BEGIN Data supplied

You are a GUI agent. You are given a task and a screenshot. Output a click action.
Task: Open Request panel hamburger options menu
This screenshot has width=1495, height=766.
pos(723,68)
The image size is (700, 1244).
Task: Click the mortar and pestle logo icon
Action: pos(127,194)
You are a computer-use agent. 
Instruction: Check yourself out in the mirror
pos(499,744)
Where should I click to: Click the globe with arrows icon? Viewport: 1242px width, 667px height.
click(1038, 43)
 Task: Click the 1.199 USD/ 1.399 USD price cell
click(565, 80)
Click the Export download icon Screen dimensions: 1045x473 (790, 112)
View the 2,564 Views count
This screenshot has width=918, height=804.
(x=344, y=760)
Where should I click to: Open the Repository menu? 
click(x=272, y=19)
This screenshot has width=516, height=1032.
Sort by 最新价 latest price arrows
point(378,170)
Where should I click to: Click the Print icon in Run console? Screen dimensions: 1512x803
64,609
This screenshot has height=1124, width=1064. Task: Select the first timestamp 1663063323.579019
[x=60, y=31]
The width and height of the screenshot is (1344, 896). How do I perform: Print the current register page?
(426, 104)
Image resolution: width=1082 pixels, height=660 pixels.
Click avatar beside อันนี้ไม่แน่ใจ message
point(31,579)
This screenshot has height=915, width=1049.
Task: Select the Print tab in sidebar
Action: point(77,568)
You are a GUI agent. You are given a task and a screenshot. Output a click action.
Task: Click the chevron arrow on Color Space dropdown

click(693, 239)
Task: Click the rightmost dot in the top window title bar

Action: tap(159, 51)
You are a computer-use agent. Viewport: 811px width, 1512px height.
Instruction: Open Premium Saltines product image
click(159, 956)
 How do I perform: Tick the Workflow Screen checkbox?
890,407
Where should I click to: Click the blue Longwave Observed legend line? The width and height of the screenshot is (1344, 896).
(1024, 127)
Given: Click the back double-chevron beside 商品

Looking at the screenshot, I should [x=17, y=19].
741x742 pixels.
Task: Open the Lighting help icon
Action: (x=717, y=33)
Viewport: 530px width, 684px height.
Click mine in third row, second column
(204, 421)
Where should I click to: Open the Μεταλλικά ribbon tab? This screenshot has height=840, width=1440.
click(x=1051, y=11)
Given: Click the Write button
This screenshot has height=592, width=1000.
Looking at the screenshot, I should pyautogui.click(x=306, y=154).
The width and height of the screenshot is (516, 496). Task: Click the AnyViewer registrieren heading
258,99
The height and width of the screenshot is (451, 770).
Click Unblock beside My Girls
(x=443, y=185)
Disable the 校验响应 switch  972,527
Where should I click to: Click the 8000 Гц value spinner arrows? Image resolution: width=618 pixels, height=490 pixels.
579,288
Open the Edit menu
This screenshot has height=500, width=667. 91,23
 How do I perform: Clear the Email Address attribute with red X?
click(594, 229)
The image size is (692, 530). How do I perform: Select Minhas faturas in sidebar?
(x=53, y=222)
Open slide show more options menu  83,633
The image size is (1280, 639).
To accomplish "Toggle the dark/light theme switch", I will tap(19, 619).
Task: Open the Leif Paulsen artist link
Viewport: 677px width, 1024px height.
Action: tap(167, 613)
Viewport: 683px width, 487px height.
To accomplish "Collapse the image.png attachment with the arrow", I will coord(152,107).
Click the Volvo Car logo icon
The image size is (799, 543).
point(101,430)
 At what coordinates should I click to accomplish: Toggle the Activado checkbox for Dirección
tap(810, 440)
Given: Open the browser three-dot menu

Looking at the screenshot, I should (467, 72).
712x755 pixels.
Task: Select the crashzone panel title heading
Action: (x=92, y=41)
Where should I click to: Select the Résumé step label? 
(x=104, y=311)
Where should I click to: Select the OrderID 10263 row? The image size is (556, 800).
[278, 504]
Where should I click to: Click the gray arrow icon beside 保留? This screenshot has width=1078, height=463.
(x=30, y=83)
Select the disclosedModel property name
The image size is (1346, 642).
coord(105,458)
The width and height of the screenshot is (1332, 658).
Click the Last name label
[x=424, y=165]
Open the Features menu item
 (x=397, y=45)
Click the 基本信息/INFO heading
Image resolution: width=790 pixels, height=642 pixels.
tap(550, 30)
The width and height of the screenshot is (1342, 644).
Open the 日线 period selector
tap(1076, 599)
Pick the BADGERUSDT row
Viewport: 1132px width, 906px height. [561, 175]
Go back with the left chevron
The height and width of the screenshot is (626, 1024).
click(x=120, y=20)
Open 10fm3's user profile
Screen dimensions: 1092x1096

END Data supplied

Please return all of the records exactly.

Result of the task:
You are a GUI agent. You are given a task and a screenshot. Output a click action.
Task: Open Request panel hamburger options menu
This screenshot has width=1495, height=766.
pos(723,68)
The image size is (700, 1244).
Task: Click the mortar and pestle logo icon
Action: pos(127,194)
You are a computer-use agent. 
Instruction: Check yourself out in the mirror
pos(499,744)
Where should I click to: Click the globe with arrows icon? Viewport: 1242px width, 667px height.
click(1038, 43)
 Task: Click the 1.199 USD/ 1.399 USD price cell
click(565, 80)
Click the Export download icon Screen dimensions: 1045x473 (790, 112)
View the 2,564 Views count
This screenshot has width=918, height=804.
(x=344, y=760)
Where should I click to: Open the Repository menu? 
click(x=272, y=19)
This screenshot has width=516, height=1032.
Sort by 最新价 latest price arrows
point(378,170)
Where should I click to: Click the Print icon in Run console? Screen dimensions: 1512x803
64,609
This screenshot has height=1124, width=1064. Task: Select the first timestamp 1663063323.579019
[x=60, y=31]
The width and height of the screenshot is (1344, 896). How do I perform: Print the current register page?
(426, 104)
Image resolution: width=1082 pixels, height=660 pixels.
Click avatar beside อันนี้ไม่แน่ใจ message
point(31,579)
This screenshot has height=915, width=1049.
Task: Select the Print tab in sidebar
Action: point(77,568)
You are a GUI agent. You are given a task and a screenshot. Output a click action.
Task: Click the chevron arrow on Color Space dropdown

click(693, 239)
Task: Click the rightmost dot in the top window title bar

Action: tap(159, 51)
You are a computer-use agent. Viewport: 811px width, 1512px height.
Instruction: Open Premium Saltines product image
click(159, 956)
 How do I perform: Tick the Workflow Screen checkbox?
890,407
Where should I click to: Click the blue Longwave Observed legend line? The width and height of the screenshot is (1344, 896).
(1024, 127)
Given: Click the back double-chevron beside 商品

Looking at the screenshot, I should [x=17, y=19].
741x742 pixels.
Task: Open the Lighting help icon
Action: (x=717, y=33)
Viewport: 530px width, 684px height.
Click mine in third row, second column
(204, 421)
Where should I click to: Open the Μεταλλικά ribbon tab? This screenshot has height=840, width=1440.
click(x=1051, y=11)
Given: Click the Write button
This screenshot has height=592, width=1000.
Looking at the screenshot, I should pyautogui.click(x=306, y=154).
The width and height of the screenshot is (516, 496). Task: Click the AnyViewer registrieren heading
258,99
The height and width of the screenshot is (451, 770).
Click Unblock beside My Girls
(x=443, y=185)
Disable the 校验响应 switch  972,527
Where should I click to: Click the 8000 Гц value spinner arrows? Image resolution: width=618 pixels, height=490 pixels.
579,288
Open the Edit menu
This screenshot has height=500, width=667. 91,23
 How do I perform: Clear the Email Address attribute with red X?
click(594, 229)
The image size is (692, 530). How do I perform: Select Minhas faturas in sidebar?
(x=53, y=222)
Open slide show more options menu  83,633
The image size is (1280, 639).
To accomplish "Toggle the dark/light theme switch", I will tap(19, 619).
Task: Open the Leif Paulsen artist link
Viewport: 677px width, 1024px height.
Action: tap(167, 613)
Viewport: 683px width, 487px height.
To accomplish "Collapse the image.png attachment with the arrow", I will coord(152,107).
Click the Volvo Car logo icon
The image size is (799, 543).
point(101,430)
 At what coordinates should I click to accomplish: Toggle the Activado checkbox for Dirección
tap(810, 440)
Given: Open the browser three-dot menu

Looking at the screenshot, I should (467, 72).
712x755 pixels.
Task: Select the crashzone panel title heading
Action: (x=92, y=41)
Where should I click to: Select the Résumé step label? 
(x=104, y=311)
Where should I click to: Select the OrderID 10263 row? The image size is (556, 800).
[278, 504]
Where should I click to: Click the gray arrow icon beside 保留? This screenshot has width=1078, height=463.
(x=30, y=83)
Select the disclosedModel property name
The image size is (1346, 642).
coord(105,458)
The width and height of the screenshot is (1332, 658).
Click the Last name label
[x=424, y=165]
Open the Features menu item
 (x=397, y=45)
Click the 基本信息/INFO heading
Image resolution: width=790 pixels, height=642 pixels.
tap(550, 30)
The width and height of the screenshot is (1342, 644).
Open the 日线 period selector
tap(1076, 599)
Pick the BADGERUSDT row
Viewport: 1132px width, 906px height. [561, 175]
Go back with the left chevron
The height and width of the screenshot is (626, 1024).
click(x=120, y=20)
Open 10fm3's user profile
Screen dimensions: 1092x1096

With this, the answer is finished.